Aubrey’s depressive sorrow is what freezes her to this apartment. One morning, she wakes to the outdoor clues of some disaster and finds no one in town but the presence of some monstrous, monolithic figure of growls and teeth. Aubrey is contacted by voices over CB radio that know her and her whereabouts through her connection to Alice. Their urgent portending begins to confirm fears and open the avenues to clues left for Aubrey by Alice. The peak of her investigating leads her to an audio cassette with a perplexing and startling label and signal of “This Mixtape Will Save the World.”
Simmering with “WTF is happening” anxiety, Starfish builds a fascinating and engrossing mystery thrust upon Aubrey. Bañares’s cinematography and camera work carries outstanding framing and shot selection to offer many angles of this isolation. Voyeuristic but static and still, the camera stays often on Aubrey’s gaze and keeps things hidden. Scattered throughout this apartment, hamlet town, and the overall movie itself is a wider expanse of breadcrumb clues and explanations to mundane being turned upside down by the threats that loom for her and what is or isn’t left of humanity.
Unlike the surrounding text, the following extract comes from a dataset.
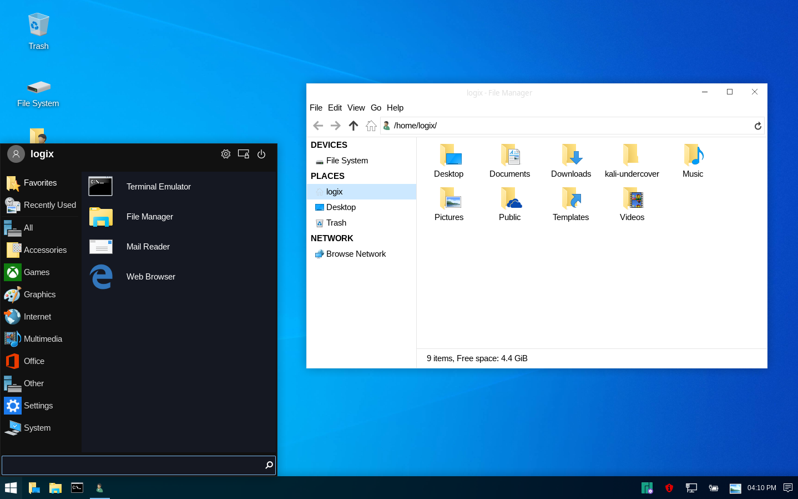Open the View menu in File Manager
798x499 pixels.
(356, 107)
Even calamity cannot beat grief. In other science fiction films with this kind of narrative catalyst of invasion or destruction, senses of urgency kick into characters and drive them through a kinetic wringer of pitfalls. That’s not Starfish. The need to move on isn’t happening on the ground. It’s happening on the inside. Throughout this ordeal, the heaviest weight isn’t life or death, but the grief of Aubrey’s fractured and heavy heart. No matter the surroundings and stakes, connections, like the one between Aubrey and the late Grace, and anchors like that are the things that will never escape our minds. Starfish is sentiment and not spectacle and it gets that vibe so damn well where others fail.
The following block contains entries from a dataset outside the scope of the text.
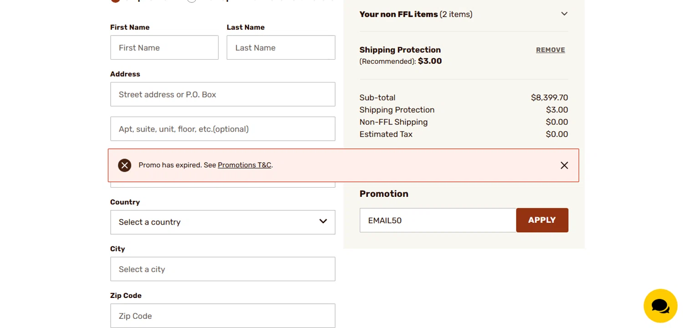Click the error icon in promo expired banner
683x328 pixels.
pyautogui.click(x=124, y=165)
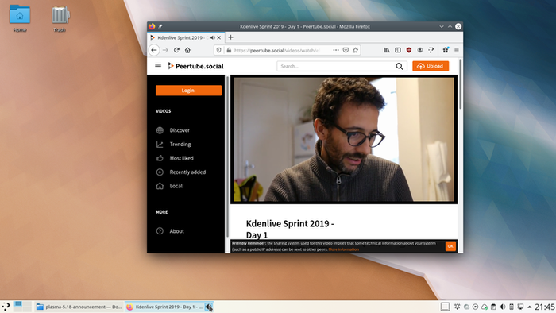Follow the More information link

(343, 249)
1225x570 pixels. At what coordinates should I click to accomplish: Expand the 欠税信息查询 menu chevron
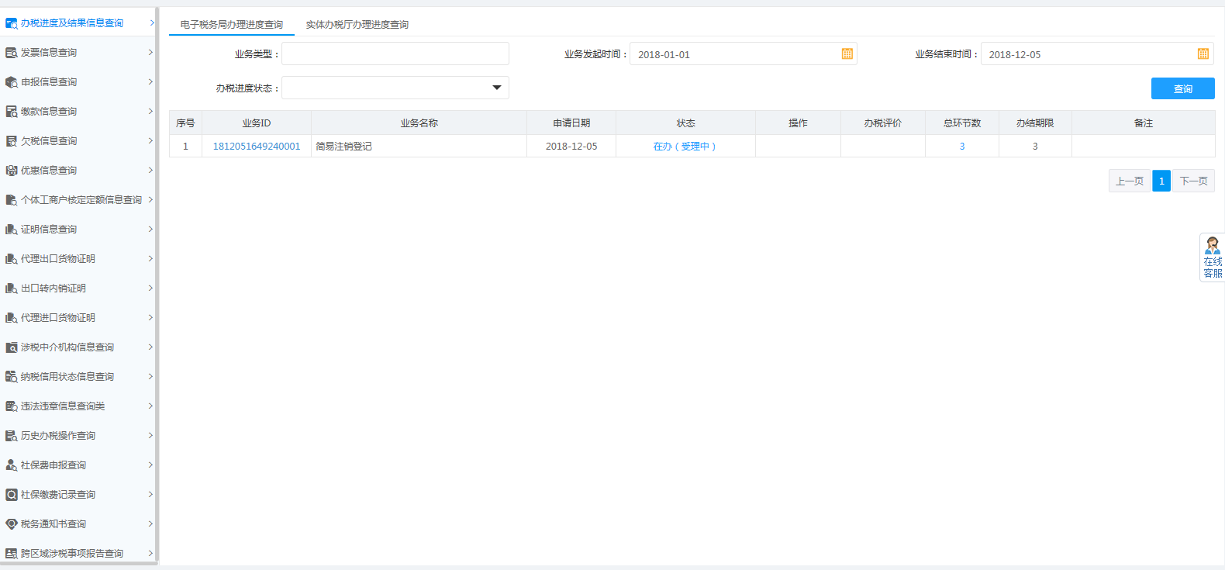[x=150, y=141]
This grassroots independent film is an emergent earthquake for the soaring talents of its writer/director and lead performer. Starfish is the brainchild of A.T. White, making his feature-length debut after a modest career of short films. His passionately-honed movie plays like a survival story merged with a scavenger hunt haunted by a tinge of science fiction horror. That concoction and merger of tones make for brilliant storytelling. Filmed in and around Leadville, Colorado, the wintery setting outside really sells the direness well. The atmosphere is multiplied indoors with the little morsels of set design and prop choices everywhere in the movie engineered with high detail and lived-in uniqueness by the production design of Fernanda Guerrero and art direction from Kazunori Aoki and Masato Sibata.
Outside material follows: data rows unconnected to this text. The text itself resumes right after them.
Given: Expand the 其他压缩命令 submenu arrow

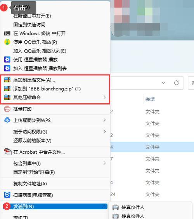Looking at the screenshot, I should (104, 97).
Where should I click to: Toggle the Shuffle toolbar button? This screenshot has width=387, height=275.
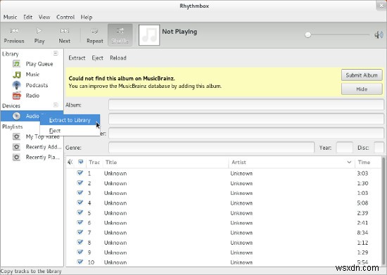click(120, 35)
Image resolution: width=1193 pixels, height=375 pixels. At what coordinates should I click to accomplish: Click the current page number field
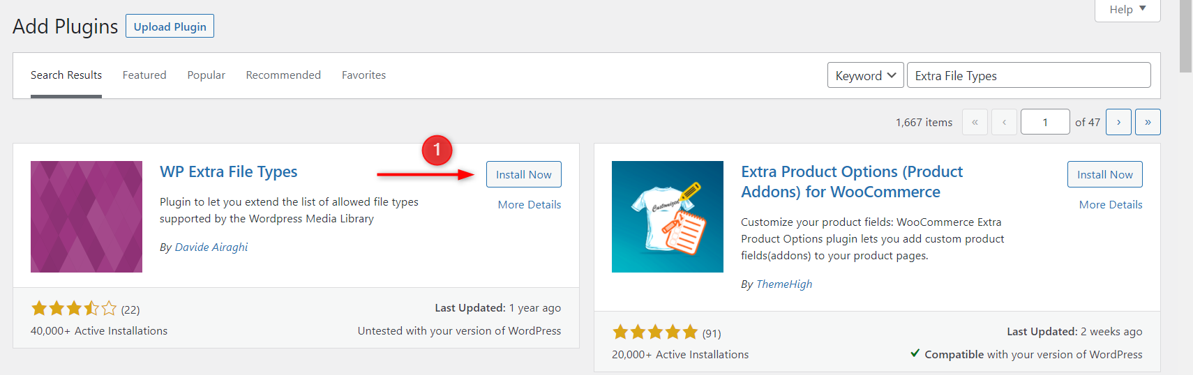tap(1044, 122)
The only way the withheld vagueness of Starfish works is through the towering and virtually solo performance from Virginia Gardner. Her portrayal of disassociation and dissonance amid looming danger is raw and captivating. The desire to shake her into action would ruin what she’s stewing. When Aubrey does musters her courage and strength for an obstacle or revelation, the effect is passed on the viewer with heightened investment. Seek this watchable actress out and remember her name. We need to be seeing Virginia Gardner in more places very soon.
To appreciate Starfish requires the patience and capacity to absorb empathy right alongside suspense. There is a welcome lack of spoon-feeding to this perilous predicament. Any development can bring surprise or solace. Any satiation for horror is quite secondary. If anything, music is the overarching wavelength of emotional scaffolding and release in the movie. Between the score composed by White himself (a band member of Ghostlight) and the soundtrack featuring emotive works from Sparklehorse, Why?, Sigur Rós, and others, Starfish hits reverberating sweet spots for multiple senses.